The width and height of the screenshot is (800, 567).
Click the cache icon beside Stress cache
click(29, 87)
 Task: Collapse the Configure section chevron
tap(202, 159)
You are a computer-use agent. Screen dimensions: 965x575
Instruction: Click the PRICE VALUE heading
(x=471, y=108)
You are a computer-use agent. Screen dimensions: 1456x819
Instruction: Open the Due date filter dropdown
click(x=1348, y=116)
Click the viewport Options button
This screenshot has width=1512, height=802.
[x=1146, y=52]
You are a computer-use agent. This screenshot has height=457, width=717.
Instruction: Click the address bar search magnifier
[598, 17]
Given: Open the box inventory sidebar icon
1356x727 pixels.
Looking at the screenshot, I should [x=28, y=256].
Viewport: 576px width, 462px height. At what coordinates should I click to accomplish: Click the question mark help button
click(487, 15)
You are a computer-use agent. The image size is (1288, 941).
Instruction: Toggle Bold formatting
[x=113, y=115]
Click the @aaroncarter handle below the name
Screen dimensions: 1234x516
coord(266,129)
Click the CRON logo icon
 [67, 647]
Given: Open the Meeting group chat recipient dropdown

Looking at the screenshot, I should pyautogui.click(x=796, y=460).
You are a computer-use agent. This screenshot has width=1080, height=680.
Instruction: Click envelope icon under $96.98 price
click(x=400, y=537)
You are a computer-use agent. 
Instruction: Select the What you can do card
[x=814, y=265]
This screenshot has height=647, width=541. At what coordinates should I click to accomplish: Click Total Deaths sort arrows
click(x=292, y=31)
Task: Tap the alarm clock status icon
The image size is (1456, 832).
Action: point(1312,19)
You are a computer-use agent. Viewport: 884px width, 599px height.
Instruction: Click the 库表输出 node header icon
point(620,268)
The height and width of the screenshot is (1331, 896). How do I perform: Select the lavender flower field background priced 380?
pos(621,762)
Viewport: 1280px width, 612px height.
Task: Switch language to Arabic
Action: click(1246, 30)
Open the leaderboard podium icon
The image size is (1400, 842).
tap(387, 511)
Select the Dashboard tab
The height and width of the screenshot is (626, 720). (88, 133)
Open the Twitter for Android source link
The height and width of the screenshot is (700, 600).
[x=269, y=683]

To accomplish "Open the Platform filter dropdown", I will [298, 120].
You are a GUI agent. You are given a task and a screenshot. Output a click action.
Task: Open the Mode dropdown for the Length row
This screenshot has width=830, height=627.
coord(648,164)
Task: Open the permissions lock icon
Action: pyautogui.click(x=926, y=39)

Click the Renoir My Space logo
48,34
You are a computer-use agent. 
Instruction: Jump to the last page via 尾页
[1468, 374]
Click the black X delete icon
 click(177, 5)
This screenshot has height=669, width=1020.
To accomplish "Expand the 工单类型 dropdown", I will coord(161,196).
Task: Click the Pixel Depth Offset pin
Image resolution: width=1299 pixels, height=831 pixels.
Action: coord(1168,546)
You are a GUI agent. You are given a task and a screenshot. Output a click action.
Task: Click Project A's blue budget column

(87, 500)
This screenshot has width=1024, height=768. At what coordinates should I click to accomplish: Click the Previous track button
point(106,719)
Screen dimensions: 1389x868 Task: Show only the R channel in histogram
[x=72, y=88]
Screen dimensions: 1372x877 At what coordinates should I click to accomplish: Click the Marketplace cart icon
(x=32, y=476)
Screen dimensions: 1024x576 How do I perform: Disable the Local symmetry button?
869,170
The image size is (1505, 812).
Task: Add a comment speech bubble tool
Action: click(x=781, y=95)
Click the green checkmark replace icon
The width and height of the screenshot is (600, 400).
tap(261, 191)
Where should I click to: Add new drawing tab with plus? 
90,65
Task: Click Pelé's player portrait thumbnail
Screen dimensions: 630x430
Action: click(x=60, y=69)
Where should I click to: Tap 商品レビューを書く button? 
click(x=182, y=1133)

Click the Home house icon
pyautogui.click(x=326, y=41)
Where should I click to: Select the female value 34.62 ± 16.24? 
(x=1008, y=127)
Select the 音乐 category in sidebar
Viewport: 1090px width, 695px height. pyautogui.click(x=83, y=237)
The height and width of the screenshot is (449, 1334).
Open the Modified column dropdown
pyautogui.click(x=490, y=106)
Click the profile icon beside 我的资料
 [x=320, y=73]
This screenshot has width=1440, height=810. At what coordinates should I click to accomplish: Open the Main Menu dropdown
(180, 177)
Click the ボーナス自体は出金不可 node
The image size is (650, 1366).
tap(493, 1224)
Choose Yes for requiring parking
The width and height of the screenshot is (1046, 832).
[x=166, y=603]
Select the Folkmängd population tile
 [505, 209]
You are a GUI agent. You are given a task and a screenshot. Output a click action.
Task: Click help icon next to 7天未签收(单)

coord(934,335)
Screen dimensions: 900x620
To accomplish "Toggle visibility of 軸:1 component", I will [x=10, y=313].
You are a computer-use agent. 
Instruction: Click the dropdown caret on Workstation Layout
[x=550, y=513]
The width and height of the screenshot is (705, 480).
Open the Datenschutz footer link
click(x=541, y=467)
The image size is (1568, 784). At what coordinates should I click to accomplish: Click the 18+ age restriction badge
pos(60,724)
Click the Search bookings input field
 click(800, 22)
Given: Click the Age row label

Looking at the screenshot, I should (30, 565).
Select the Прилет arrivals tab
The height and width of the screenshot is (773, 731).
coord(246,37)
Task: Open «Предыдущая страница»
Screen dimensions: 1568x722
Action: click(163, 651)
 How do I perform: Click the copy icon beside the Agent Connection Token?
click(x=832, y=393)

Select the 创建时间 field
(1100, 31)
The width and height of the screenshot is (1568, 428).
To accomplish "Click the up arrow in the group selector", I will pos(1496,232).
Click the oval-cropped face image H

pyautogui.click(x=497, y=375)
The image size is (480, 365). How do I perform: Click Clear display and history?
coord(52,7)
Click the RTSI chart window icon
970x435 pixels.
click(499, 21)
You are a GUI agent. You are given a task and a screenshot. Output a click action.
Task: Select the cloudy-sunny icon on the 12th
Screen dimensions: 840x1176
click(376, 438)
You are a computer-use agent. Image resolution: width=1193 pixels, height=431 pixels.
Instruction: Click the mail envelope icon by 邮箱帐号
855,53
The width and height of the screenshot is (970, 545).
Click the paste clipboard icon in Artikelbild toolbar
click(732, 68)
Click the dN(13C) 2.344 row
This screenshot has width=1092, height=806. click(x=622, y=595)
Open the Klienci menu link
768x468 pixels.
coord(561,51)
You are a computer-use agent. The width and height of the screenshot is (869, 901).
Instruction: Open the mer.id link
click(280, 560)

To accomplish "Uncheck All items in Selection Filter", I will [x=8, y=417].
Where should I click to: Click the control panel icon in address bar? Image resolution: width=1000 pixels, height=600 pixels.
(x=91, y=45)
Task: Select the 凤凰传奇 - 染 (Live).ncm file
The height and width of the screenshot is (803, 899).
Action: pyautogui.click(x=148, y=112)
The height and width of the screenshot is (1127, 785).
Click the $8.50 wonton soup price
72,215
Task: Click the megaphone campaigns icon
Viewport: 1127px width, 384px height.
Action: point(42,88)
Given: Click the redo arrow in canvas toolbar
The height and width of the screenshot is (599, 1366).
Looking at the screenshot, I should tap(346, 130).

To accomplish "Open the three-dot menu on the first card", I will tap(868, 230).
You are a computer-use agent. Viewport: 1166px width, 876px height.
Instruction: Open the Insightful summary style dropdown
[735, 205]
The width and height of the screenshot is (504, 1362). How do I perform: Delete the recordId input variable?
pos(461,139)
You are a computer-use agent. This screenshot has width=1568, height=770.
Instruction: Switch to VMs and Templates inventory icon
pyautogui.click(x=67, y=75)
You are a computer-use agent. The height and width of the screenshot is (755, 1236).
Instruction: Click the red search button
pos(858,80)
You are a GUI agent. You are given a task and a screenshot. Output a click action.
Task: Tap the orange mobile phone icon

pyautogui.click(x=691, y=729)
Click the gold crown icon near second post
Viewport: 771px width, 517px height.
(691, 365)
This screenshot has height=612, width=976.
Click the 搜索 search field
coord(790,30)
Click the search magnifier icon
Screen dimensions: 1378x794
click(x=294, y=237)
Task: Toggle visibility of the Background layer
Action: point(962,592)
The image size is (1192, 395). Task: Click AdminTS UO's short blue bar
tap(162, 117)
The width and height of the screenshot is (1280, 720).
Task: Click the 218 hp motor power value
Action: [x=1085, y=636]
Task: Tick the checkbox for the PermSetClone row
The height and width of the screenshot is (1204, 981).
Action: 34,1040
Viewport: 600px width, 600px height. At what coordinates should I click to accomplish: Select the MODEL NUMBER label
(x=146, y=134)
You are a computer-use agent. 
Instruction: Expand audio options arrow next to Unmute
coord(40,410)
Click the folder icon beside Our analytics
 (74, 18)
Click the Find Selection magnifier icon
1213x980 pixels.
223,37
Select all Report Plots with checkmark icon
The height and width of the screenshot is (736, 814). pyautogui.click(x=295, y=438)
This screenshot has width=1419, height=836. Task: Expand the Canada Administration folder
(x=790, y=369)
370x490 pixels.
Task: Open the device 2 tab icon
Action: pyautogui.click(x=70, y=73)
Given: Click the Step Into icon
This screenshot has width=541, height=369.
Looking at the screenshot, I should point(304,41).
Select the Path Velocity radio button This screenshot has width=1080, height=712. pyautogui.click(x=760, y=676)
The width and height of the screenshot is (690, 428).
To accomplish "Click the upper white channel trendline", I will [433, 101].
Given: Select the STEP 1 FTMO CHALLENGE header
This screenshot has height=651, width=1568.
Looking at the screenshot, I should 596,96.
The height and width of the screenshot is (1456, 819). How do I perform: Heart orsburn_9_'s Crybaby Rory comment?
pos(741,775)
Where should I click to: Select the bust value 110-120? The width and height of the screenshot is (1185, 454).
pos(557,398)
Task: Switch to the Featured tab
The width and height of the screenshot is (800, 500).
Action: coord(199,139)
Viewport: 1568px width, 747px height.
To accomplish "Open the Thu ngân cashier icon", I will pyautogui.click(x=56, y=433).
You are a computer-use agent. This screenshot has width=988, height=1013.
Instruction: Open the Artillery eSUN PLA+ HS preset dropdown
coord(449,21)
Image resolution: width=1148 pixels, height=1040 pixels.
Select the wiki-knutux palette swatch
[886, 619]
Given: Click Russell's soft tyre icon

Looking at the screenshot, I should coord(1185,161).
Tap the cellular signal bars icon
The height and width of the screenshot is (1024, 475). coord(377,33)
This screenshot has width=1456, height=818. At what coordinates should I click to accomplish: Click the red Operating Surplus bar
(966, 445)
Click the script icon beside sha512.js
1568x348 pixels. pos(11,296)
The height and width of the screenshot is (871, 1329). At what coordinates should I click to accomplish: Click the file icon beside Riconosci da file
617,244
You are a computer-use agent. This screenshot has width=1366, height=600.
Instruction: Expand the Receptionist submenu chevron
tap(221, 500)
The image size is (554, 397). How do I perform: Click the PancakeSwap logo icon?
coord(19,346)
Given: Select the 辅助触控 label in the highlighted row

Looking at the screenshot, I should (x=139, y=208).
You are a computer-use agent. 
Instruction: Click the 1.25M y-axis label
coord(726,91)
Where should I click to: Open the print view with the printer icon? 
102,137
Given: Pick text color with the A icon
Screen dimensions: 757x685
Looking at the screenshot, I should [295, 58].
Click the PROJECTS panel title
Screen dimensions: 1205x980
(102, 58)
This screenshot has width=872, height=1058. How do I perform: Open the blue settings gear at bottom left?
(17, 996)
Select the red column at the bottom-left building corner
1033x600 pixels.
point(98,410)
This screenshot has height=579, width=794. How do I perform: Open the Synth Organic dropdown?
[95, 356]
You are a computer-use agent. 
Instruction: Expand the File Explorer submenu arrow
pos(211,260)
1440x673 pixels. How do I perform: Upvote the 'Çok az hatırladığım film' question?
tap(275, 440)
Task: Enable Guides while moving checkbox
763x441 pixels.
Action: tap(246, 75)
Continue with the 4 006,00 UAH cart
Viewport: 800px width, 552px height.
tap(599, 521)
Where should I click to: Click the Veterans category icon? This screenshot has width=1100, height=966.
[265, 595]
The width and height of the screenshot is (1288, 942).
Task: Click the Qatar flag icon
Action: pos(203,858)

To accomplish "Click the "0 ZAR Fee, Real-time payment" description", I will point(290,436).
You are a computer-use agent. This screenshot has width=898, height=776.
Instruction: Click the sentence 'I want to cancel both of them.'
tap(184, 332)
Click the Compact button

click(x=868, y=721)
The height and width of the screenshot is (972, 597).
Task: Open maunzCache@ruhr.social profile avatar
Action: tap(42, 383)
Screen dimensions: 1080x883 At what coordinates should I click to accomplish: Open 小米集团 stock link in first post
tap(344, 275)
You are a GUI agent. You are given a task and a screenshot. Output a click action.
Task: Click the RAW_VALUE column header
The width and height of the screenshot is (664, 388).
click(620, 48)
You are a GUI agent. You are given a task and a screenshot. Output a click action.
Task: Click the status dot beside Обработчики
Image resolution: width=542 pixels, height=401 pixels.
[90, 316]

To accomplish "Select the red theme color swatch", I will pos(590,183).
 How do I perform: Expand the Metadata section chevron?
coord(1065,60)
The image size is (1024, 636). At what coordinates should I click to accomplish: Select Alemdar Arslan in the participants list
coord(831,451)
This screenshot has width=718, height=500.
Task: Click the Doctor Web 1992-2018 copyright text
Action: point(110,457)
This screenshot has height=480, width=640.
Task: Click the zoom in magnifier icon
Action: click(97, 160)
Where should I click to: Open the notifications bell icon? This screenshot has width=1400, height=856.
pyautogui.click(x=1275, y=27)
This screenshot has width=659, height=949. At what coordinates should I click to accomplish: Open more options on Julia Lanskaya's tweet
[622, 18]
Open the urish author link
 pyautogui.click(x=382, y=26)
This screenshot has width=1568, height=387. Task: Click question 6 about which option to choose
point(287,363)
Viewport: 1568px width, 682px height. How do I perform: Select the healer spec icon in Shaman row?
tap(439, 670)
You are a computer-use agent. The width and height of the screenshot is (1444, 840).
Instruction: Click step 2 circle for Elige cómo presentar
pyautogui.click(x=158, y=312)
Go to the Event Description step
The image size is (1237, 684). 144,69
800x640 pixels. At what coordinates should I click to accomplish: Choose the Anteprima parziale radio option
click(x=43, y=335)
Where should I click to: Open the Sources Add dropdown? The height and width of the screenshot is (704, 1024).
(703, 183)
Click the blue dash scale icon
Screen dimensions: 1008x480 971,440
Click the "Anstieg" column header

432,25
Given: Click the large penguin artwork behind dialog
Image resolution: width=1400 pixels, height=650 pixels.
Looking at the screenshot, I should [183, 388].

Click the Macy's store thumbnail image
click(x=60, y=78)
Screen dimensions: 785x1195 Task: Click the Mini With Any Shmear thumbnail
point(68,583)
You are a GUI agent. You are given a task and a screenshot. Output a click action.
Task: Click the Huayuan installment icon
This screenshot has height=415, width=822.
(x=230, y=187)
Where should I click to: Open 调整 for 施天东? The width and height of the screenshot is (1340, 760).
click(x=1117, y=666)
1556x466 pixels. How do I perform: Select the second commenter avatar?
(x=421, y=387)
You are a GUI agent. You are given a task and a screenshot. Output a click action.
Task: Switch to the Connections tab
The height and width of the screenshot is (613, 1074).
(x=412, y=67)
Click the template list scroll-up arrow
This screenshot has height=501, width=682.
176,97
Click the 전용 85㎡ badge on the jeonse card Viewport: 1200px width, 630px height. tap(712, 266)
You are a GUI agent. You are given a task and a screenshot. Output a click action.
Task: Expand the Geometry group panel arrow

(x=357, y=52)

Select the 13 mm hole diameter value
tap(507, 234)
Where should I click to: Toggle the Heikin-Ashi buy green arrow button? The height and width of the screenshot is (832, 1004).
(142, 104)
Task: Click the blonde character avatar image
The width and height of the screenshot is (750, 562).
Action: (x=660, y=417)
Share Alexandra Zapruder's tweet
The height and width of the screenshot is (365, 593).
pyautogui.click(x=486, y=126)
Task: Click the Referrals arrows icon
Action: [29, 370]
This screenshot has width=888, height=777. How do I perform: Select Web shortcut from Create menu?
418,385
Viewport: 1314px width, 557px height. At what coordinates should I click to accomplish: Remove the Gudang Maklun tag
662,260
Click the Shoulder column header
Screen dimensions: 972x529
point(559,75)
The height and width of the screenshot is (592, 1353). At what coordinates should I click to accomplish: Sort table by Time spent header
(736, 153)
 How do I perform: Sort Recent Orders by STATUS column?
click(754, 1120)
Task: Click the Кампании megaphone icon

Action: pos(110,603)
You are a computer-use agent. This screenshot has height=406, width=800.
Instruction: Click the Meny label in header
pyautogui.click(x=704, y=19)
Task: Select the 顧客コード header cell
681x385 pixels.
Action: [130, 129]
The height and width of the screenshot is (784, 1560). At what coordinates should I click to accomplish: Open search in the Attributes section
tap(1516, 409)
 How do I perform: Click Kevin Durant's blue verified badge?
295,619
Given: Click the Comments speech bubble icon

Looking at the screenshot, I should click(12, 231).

•••••

__EXERCISE OBJECTIVE__
Look above for the line with "Click the search magnifier icon" and the line with "Task: Switch to the Featured tab", and reproduce exactly those two lines plus every line between, nothing more.

__SOLVED PROBLEM__
Click the search magnifier icon
Screen dimensions: 1378x794
click(x=294, y=237)
Task: Toggle visibility of the Background layer
Action: point(962,592)
The image size is (1192, 395). Task: Click AdminTS UO's short blue bar
tap(162, 117)
The width and height of the screenshot is (1280, 720).
Task: Click the 218 hp motor power value
Action: [x=1085, y=636]
Task: Tick the checkbox for the PermSetClone row
The height and width of the screenshot is (1204, 981).
Action: 34,1040
Viewport: 600px width, 600px height. At what coordinates should I click to accomplish: Select the MODEL NUMBER label
(x=146, y=134)
You are a computer-use agent. 
Instruction: Expand audio options arrow next to Unmute
coord(40,410)
Click the folder icon beside Our analytics
 (74, 18)
Click the Find Selection magnifier icon
1213x980 pixels.
223,37
Select all Report Plots with checkmark icon
The height and width of the screenshot is (736, 814). pyautogui.click(x=295, y=438)
This screenshot has width=1419, height=836. Task: Expand the Canada Administration folder
(x=790, y=369)
370x490 pixels.
Task: Open the device 2 tab icon
Action: pyautogui.click(x=70, y=73)
Given: Click the Step Into icon
This screenshot has width=541, height=369.
Looking at the screenshot, I should point(304,41).
Select the Path Velocity radio button This screenshot has width=1080, height=712. pyautogui.click(x=760, y=676)
The width and height of the screenshot is (690, 428).
To accomplish "Click the upper white channel trendline", I will [433, 101].
Given: Select the STEP 1 FTMO CHALLENGE header
This screenshot has height=651, width=1568.
Looking at the screenshot, I should 596,96.
The height and width of the screenshot is (1456, 819). How do I perform: Heart orsburn_9_'s Crybaby Rory comment?
pos(741,775)
Where should I click to: Select the bust value 110-120? The width and height of the screenshot is (1185, 454).
pos(557,398)
Task: Switch to the Featured tab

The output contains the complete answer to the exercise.